Geo-replication make use of change-log to do the sync. By default the change-log is stored .glusterfs folder in every brick. But the change-log path is configurable. If change-log is part of the brick then snapshot will contain the change-log changes as well. But if it is not then it needs to be saved separately during a snapshot.
Following things should be considered for making change-log crash-consistent:
- Change-log is part of the brick of the same volume.
- Change-log is outside the brick. As of now there is no size limit on the
change-log files. We need to answer following questions here
-
- Time taken to make a copy of the entire change-log. Will affect the
overall time of snapshot operation.
-
- The location where it can be copied. Will impact the disk usage of
the target disk or file-system.
- Some part of change-log is present in the brick and some are outside
the brick. This situation will arrive when change-log path is changed in-between.
- Change-log is saved in another volume and this volume forms a CG with
the volume about to be snapped.
Note: Considering the above points we have decided not to support change-log stored outside the bricks.
For this release automatic snapshot of both master and slave session is not supported. If required user need to explicitly take snapshot of both master and slave. Following steps need to be followed while taking snapshot of a master and slave setup
- Stop geo-replication manually.
- Snapshot all the slaves first.
- When the slave snapshot is done then initiate master snapshot.
- When both the snapshot is complete geo-syncronization can be started again.
Gluster Quota: Quota enables an admin to specify per directory quota. Quota makes use of marker translator to enforce quota. As of now the marker framework is not completely crash-consistent. As part of snapshot feature we need to address following issues.
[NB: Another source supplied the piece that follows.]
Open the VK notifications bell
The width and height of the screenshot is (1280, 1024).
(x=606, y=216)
- If a snapshot is taken while the contribution size of a file is being updated then you might end up with a snapshot where there is a mismatch between the actual size of the file and the contribution of the file. These in-consistencies can only be rectified when a look-up is issued on the snapshot volume for the same file. As a workaround admin needs to issue an explicit file-system crawl to rectify the problem.
- For NFS, quota makes use of pgfid to build a path from gfid and enforce quota. As of now pgfid update is not crash-consistent.
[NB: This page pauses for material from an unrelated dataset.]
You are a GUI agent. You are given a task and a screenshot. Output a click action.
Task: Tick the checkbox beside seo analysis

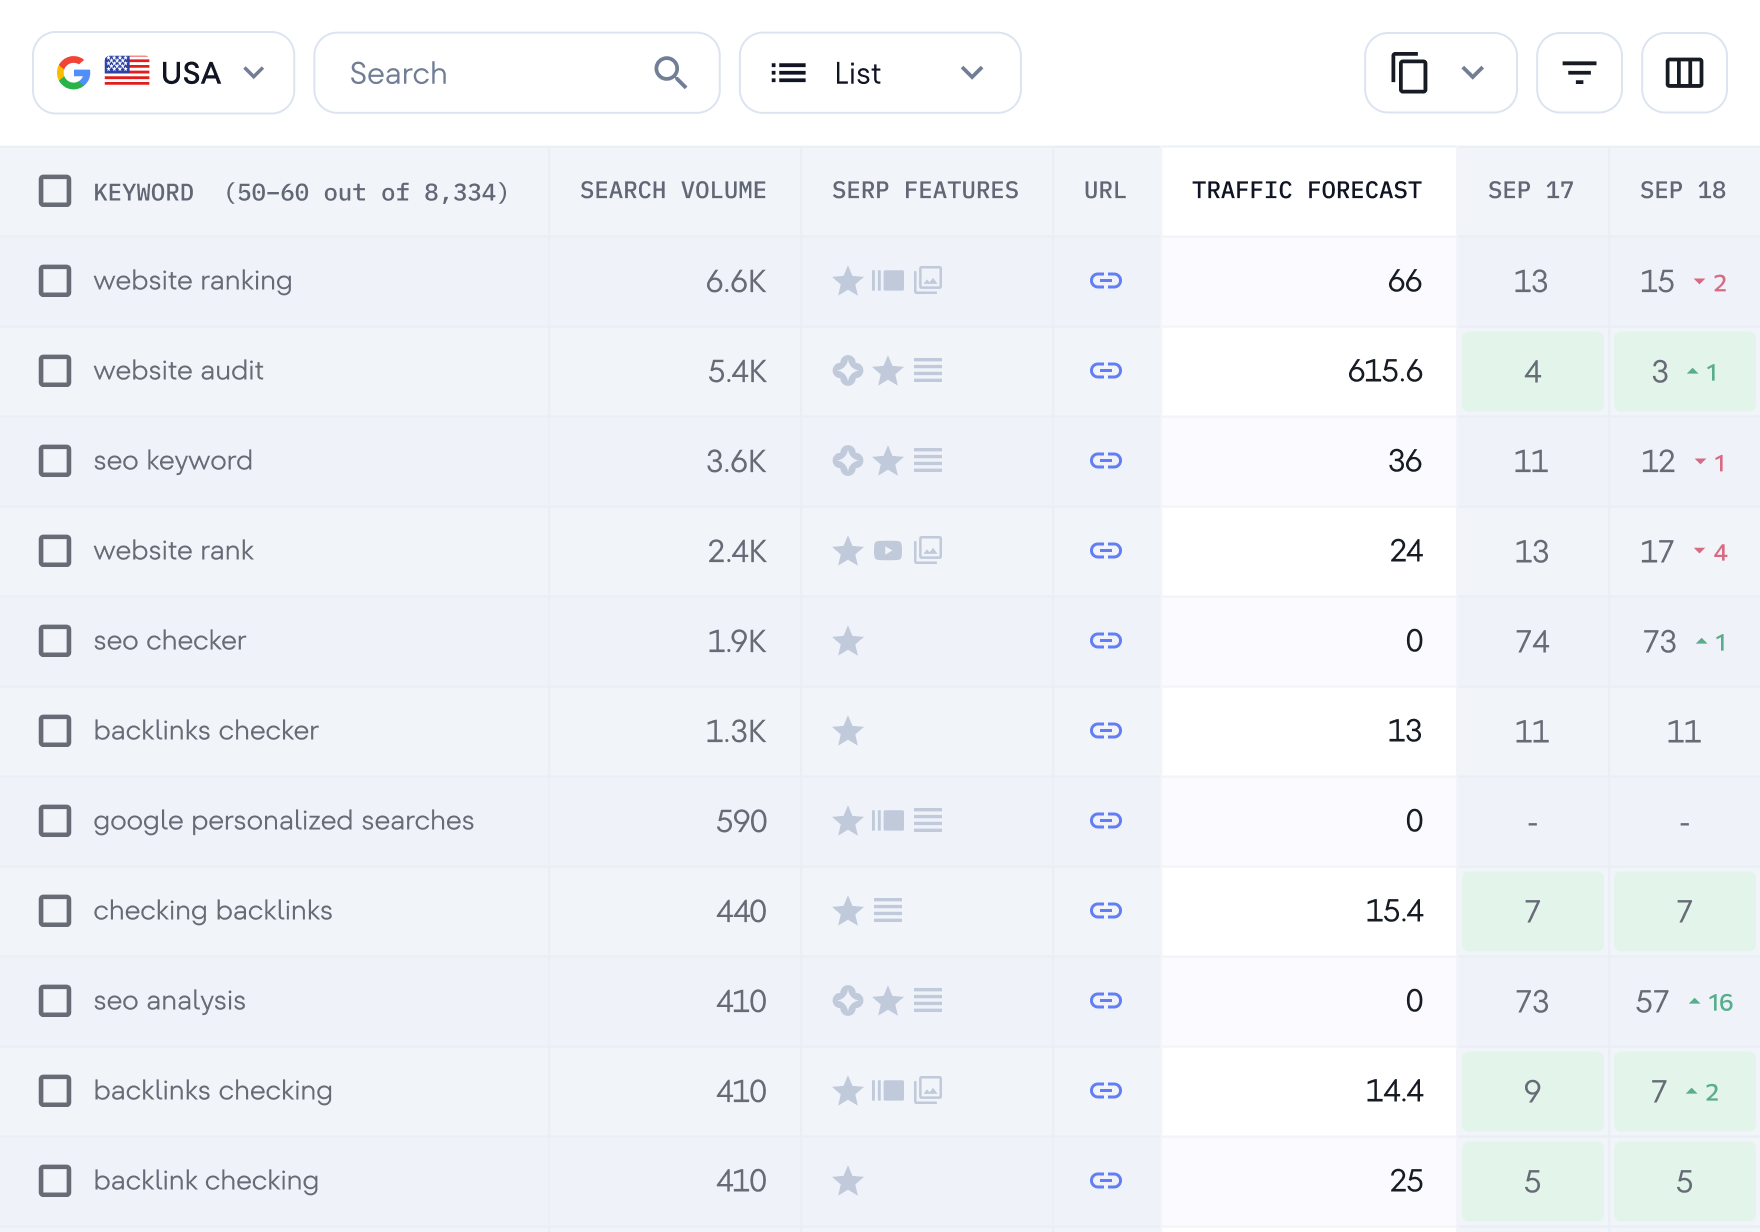point(55,1000)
- Quota saves its configuration in file-system under /var/lib/glusterd folder. As part of snapshot feature we need to save this file.
DHT: DHT xlator decides which node to look for a file/directory. Some of the DHT fop are not atomic in nature, e.g rename (both file and directory). Also these operations are not transactional in nature. That means if a crash happens the data in server might be in an inconsistent state. Depending upon the time of snapshot and which DHT operation is in what state there can be an inconsistent snapshot.
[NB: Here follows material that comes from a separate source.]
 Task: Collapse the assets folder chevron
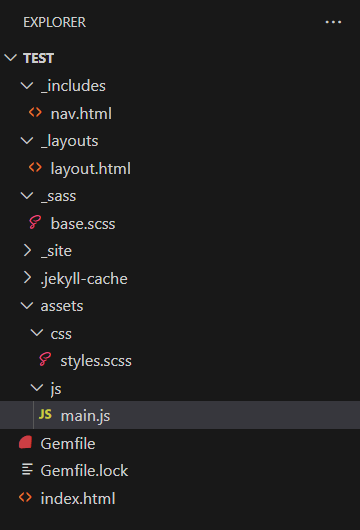point(27,306)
AFR: AFR is the high-availability module in Gluster. AFR keeps track of fresh and correct copy of data using extended attributes. Therefore it is important that before taking snapshot these extended attributes are written into the disk. To make sure these attributes are written to disk snapshot module will issue explicit sync after the barrier/quiescing.
The other issue with the current AFR is that it writes the volume name to the extended attribute of all the files. AFR uses this for self-healing. When snapshot is taken of such a volume the snapshotted volume will also have the same volume name. Therefore AFR needs to create a mapping of the real volume name and the extended entry name in the volfile. So that correct name can be referred during self-heal.
Another dependency on AFR is that currently there is no direct API or call back function which will tell that AFR self-healing is completed on a volume. This feature is required to heal a snapshot volume before restore.